[Excerpt]:
'''

By establishing open face fairness benchmark, developers can identify and mitigate biases, promoting more equitable and trustworthy AI applications that serve everyone fairly and reliably. An open benchmark can also help establishing clear and standardized metrics for evaluating fairness ensures that all facial recognition systems are held to the same criteria, making comparisons across different systems more meaningful. We have observed that in the AI space (Huggingface leaderboards, NeurIPS and CVPR challenges, etc.) that public benchmarks and results can increase transparency in AI development and accelerate the pace of innovation. Further, demonstrating that facial recognition systems have been rigorously tested for fairness can help build trust among users, particularly those from historically marginalized groups.

We planned a set of five experiments as the first iteration of this benchmark:

  • Skin Tone Representation

  • Facial Proportions Representation

  • Comparing Fairness Notions and Metrics

  • Performance with Synthetic Data

Following these experiments, fairness auditors can build their analysis step-by-step and achieve a level of granularity to present the results in a more interpretable way. In this report, we present the first experiment (Skin Tone Representation) in detail, then we introduce the rest of the experiments with a brief explanation.

Example: Face Skin Tone Representation#

There is a growing availability of face image datasets that could researchers and practitioners use. For example, the Celeb-A dataset is a popular dataset that contains over 200,000 images of celebrities.However, the representativeness of the skin colour and other demographic physical features is limited.

Note

For example,the Celeb-A dataset is also available in the Know-Your-Data tool. A sample exploration: (1) Select Blond Hair attribute, Check Male and Female Disparity, (2) Sect Bald attribute, Apply the same gender disparity. As you will also see, blonde-haired females are overrepresented in the dataset by a factor of 1.61. And blonde-hair males are underrepresented by a factor of 0.14. In the same experiment, you can see female-baldness is significantly underrepresented by a factor of 0.01!

Defining skin color and quantifying it is an active research area. One commonly utilised metric is individual typology angle (ITA), which is originated from dermatology research.

This experiment is based on Monk Skin Tone dataset (Google Research), which contains images of individuals with different skin tones. The goal of this experiment is:

  • To evaluate the representation of different skin tones in the dataset compared to the representation obtained from Monk dataset.

  • To identify any biases that may exist in the facial biometrics model.

Their dataset consists of images of individuals with six different skin tones, ranging from very light to very dark. The results of this experiment will provide insights into how well facial recognition models can generalize across different skin tones and help identify any biases that may exist.

See also

The next page is a sample experiment of our benchmark: Face Skin Tone Experiment. See all the experiments and benchmark on our Github repository: asabuncuoglu13/fair-face

Next Steps#

The Face Fairness Benchmark is an ongoing project that aims to provide a comprehensive evaluation of facial recognition systems across a diverse range of demographic factors. The next steps in this project include:

  • Expanding the benchmark to include additional demographic factors such as age, facial expressions, and environmental conditions.

  • Developing a standardized set of metrics for evaluating fairness in facial recognition systems.

  • Establishing an open-source platform for sharing benchmark data and results to promote transparency and collaboration in the AI community.

  • Collaborating with industry partners and regulatory bodies to ensure that the benchmark aligns with industry standards and best practices.

  • Conducting further experiments to evaluate the performance of facial recognition systems under different conditions and scenarios.

'''

[Source data]:
'''

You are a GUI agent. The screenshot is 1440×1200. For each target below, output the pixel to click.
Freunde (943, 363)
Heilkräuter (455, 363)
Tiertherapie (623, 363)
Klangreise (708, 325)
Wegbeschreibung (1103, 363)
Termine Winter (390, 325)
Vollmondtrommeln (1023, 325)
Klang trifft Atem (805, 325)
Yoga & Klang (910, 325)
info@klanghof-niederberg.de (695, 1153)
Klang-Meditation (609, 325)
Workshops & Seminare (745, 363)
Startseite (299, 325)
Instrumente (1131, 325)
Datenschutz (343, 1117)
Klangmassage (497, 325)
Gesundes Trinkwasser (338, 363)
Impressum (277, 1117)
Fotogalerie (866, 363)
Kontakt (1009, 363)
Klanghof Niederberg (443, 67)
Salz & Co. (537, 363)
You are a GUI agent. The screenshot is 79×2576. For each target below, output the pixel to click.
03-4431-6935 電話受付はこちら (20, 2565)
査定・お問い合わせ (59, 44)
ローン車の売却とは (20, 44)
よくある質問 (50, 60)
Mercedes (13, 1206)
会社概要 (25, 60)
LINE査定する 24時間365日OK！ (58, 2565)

'''

[What is expected]:
Please answer from the face fairness excerpt above:
(a) How many images of celebrities does the Celeb-A dataset contain?
(b) Which skin color metric originated from dermatology research?
(c) What organization is credited with the Monk Skin Tone dataset?

[Written response]:
(a) Over 200,000
(b) Individual typology angle (ITA)
(c) Google Research